The Joplin Globe, Joplin, MO

March 1, 2008

Neosho business developing solar-powered golf carts


By Derek Spellman

dspellman@joplinglobe.com

NEOSHO, Mo. — Shane Bennett has seen the future, and it is sunny.

Bennett is the president of Sol-Stainable Technologies, which converts ordinary electric golf carts into solar-powered carts. It was started last year by Bennett and three other fellow Crowder College students.

The four students are alternative-energy apostles trying to secure a niche in an emerging industry.

“It is getting more and more popular,” Bennett said. “You couldn’t find anybody doing it six months ago.”

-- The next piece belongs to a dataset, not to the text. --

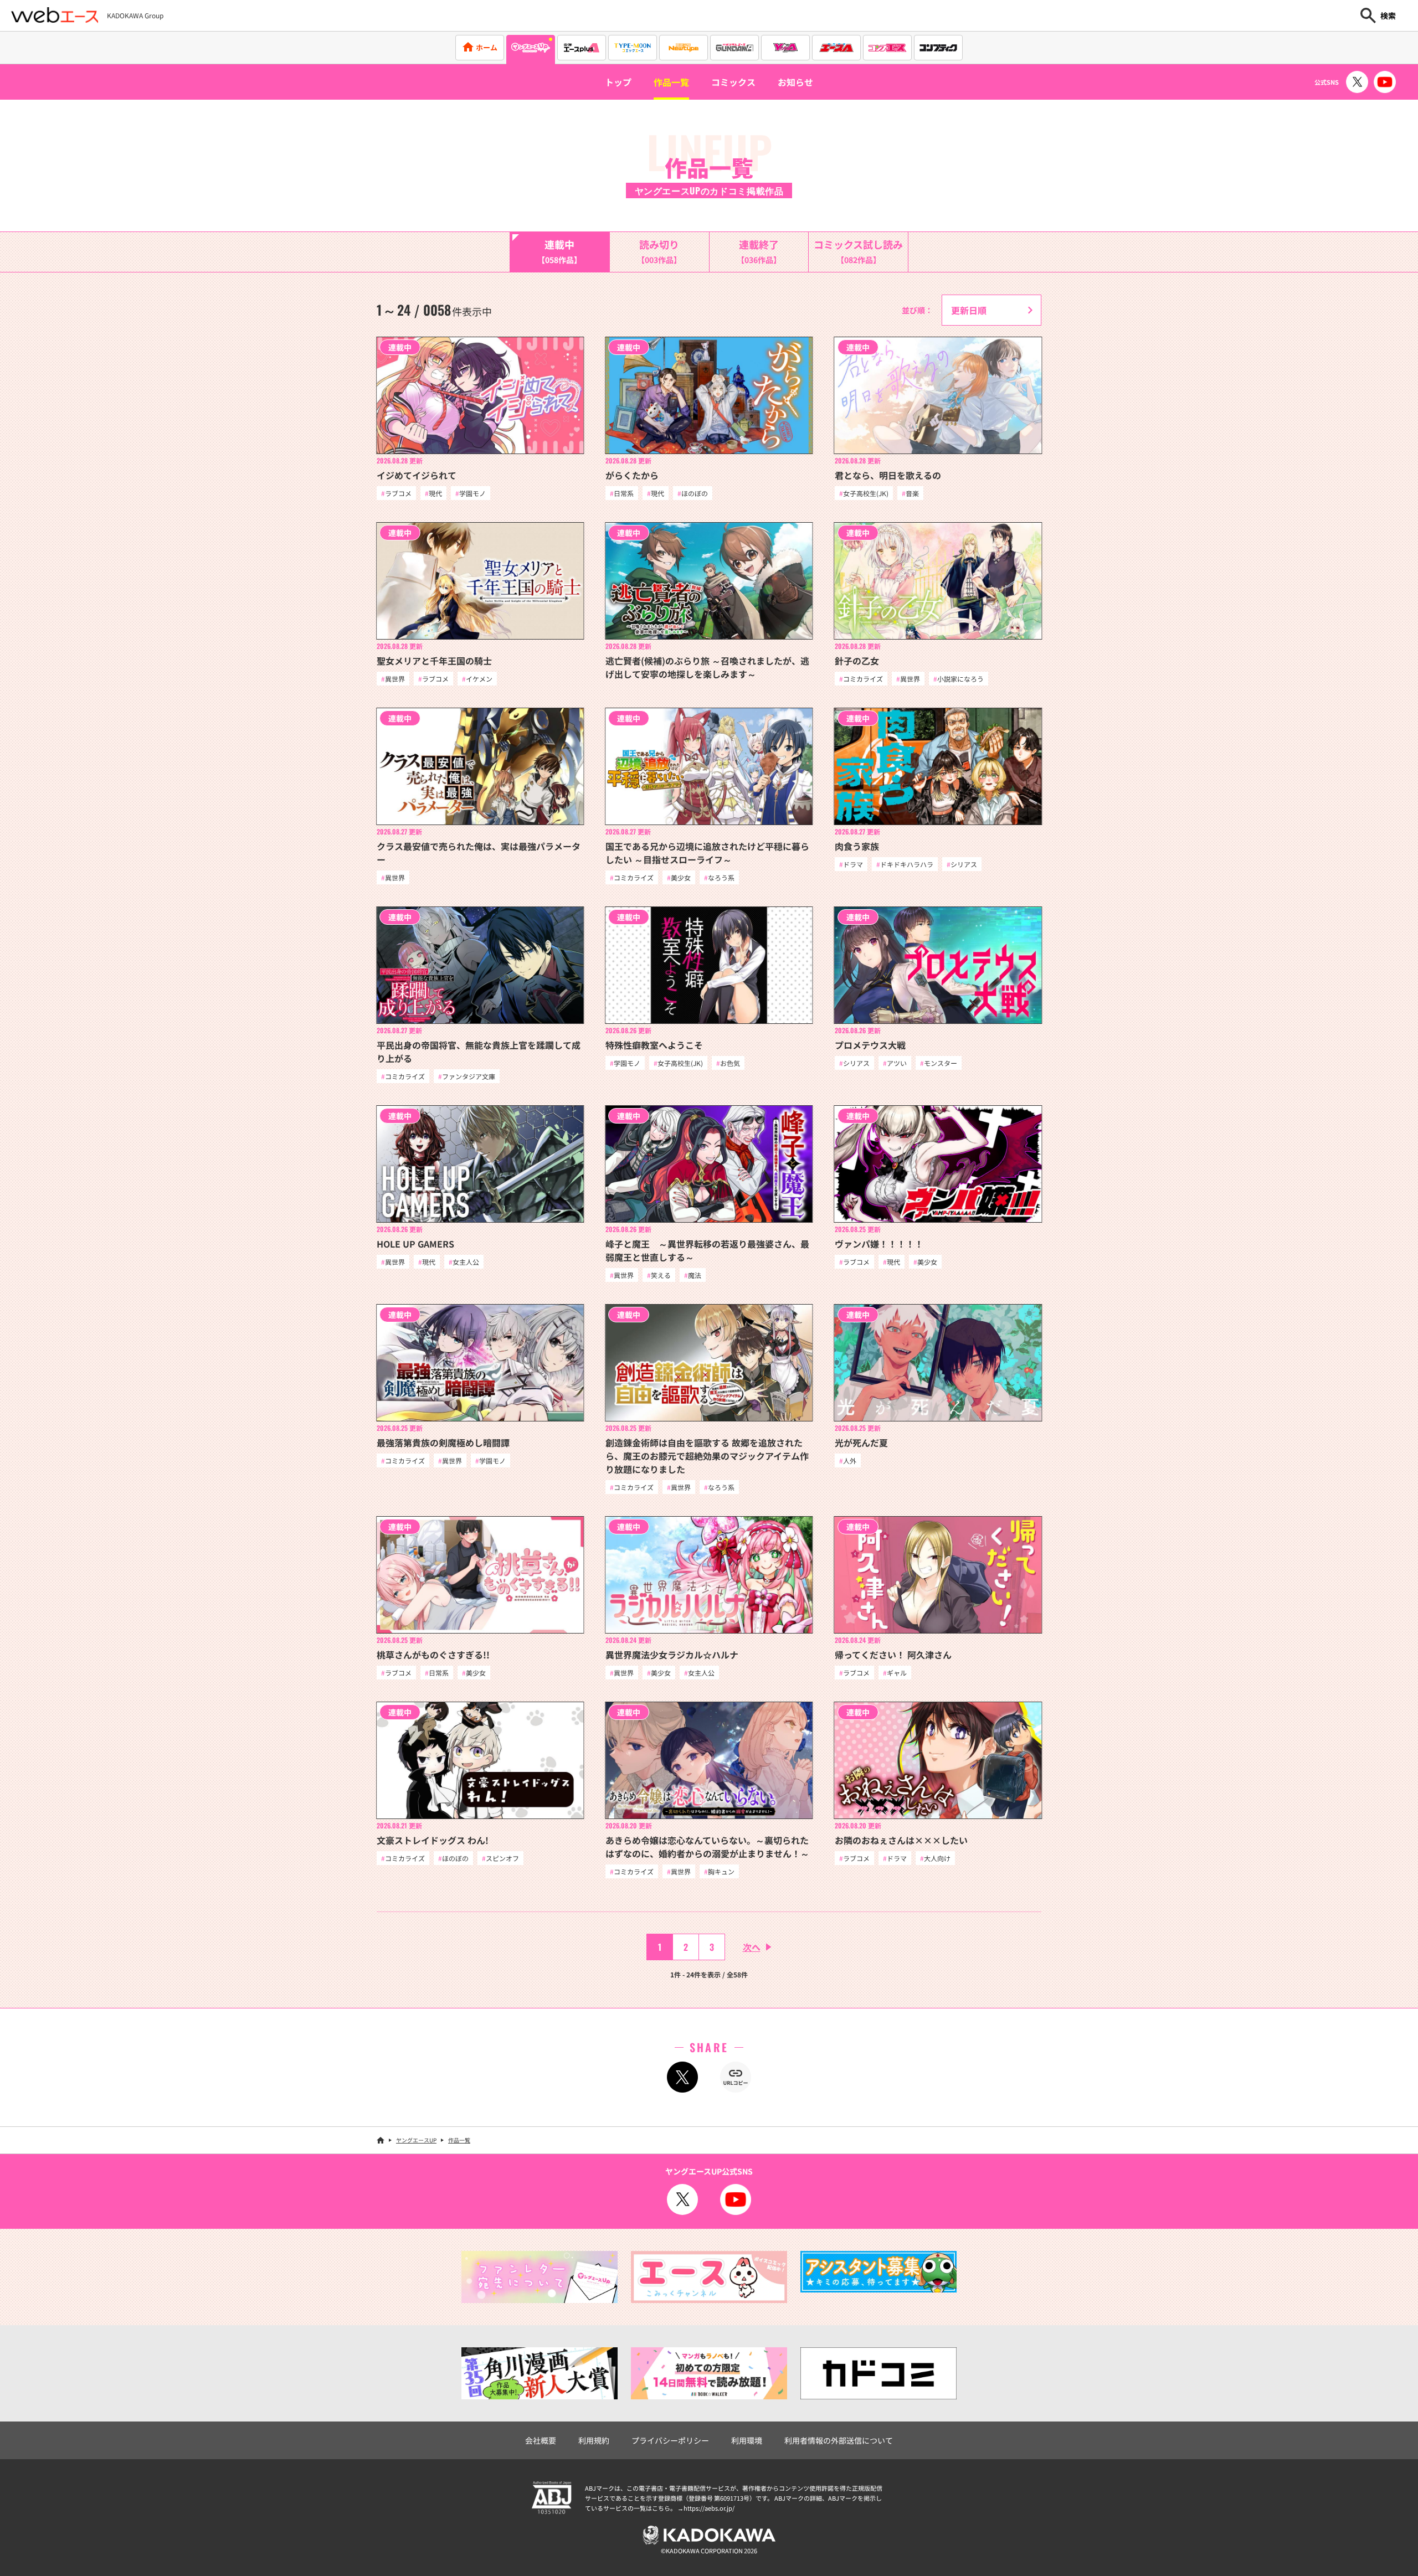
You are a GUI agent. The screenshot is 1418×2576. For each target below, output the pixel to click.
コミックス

Solar power has gained ground as an alternative energy source for cars and houses, but now businesses such as Sol-Stainable Technologies are showing how solar power can also be harnessed for smaller, less expensive applications.

With current technology, a solar-powered car can reach speeds of 105 mph and be driven on the highway, but it also costs hundreds of thousands of dollars.

By contrast, the solar golf carts that Sol-Stainable Technologies can provide might reach speeds of 15 mph but cost far less. Bennett said that the company can convert an existing cart at a cost of about $2,500 and with a turnaround time of less than a week, depending on the model.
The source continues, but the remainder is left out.